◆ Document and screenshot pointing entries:
-- START --

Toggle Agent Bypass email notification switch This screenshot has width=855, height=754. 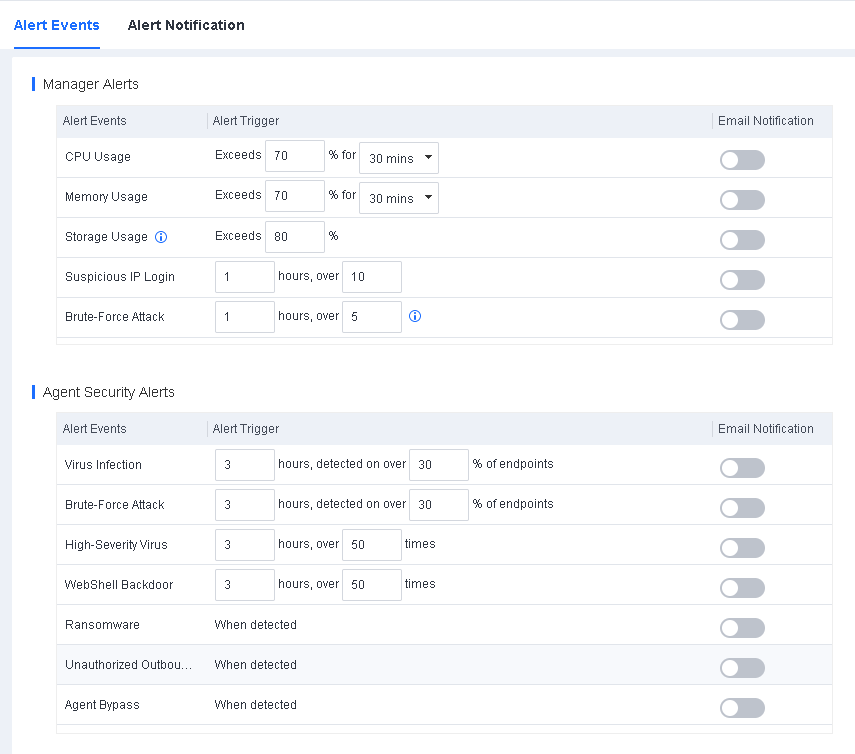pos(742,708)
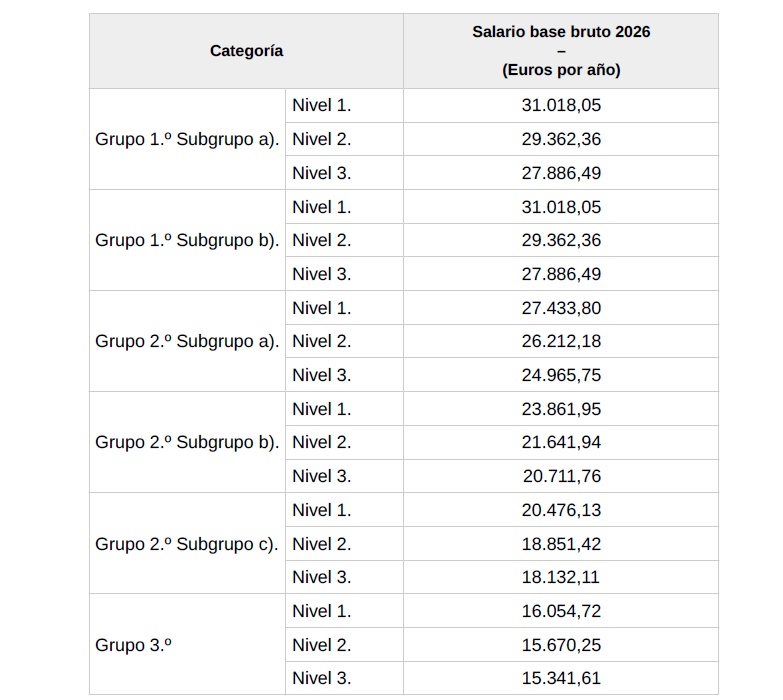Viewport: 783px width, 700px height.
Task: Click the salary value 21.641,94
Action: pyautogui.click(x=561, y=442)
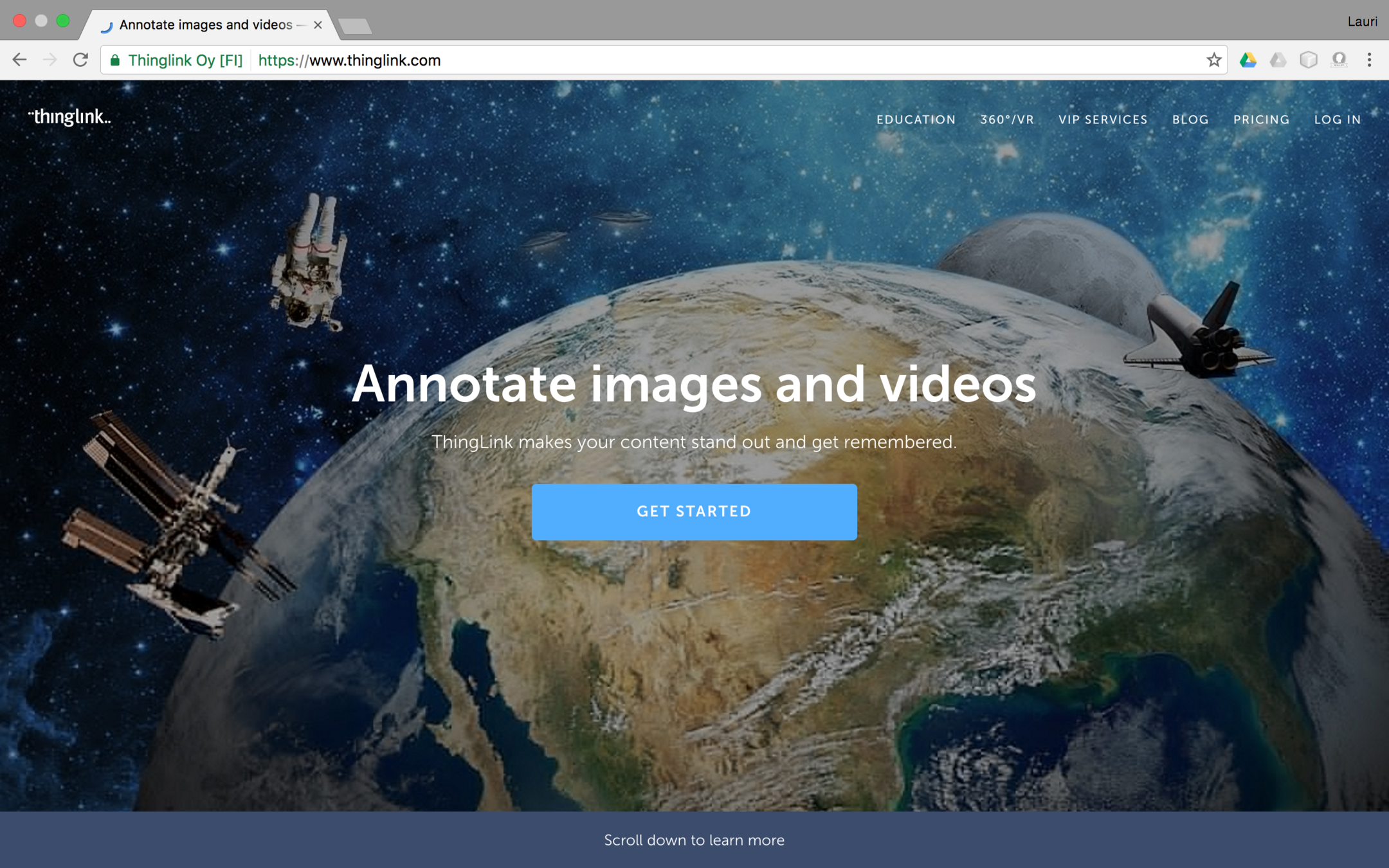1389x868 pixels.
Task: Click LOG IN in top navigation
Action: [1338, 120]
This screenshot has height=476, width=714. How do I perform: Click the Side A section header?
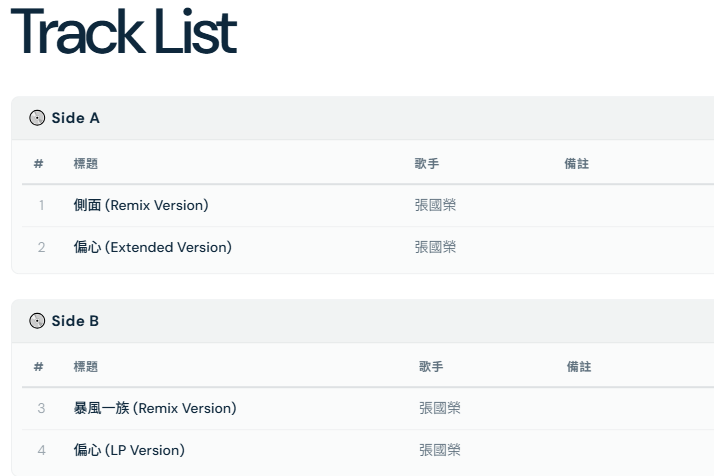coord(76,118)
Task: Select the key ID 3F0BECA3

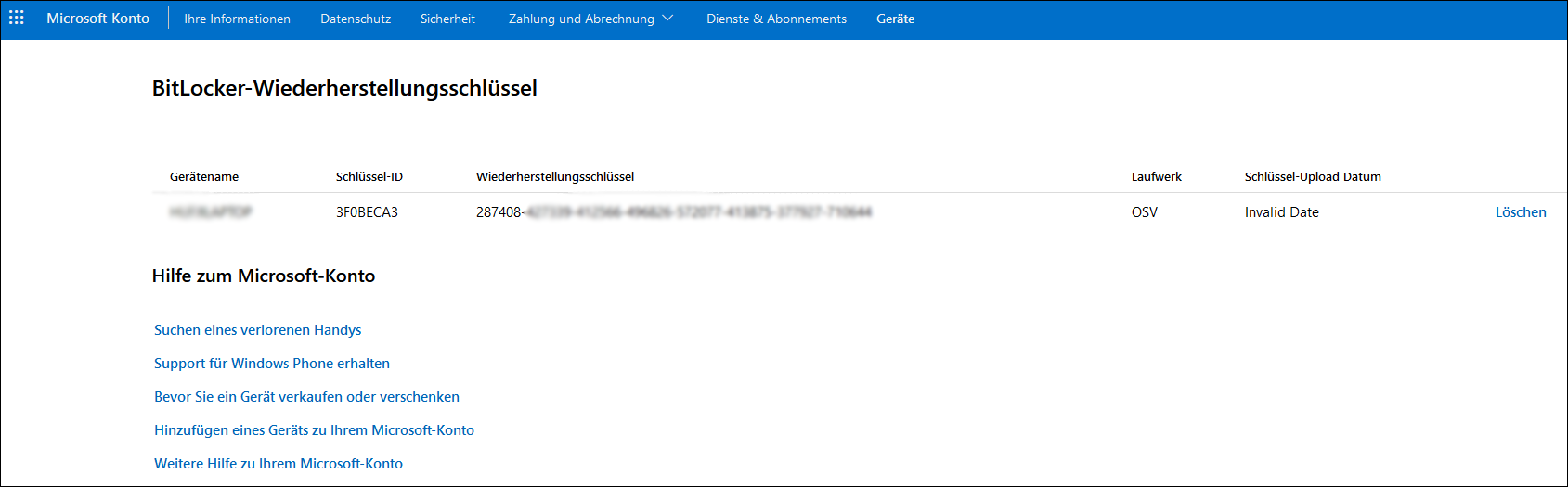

-- END --

Copy out the lines of the entries from the one containing "This screenshot has height=476, width=714." through the end of the entries, without changing anything. Leave the pictures out of your answer.

This screenshot has height=476, width=714. How do I perform: Click the Side A section header?
coord(76,118)
Task: Select the key ID 3F0BECA3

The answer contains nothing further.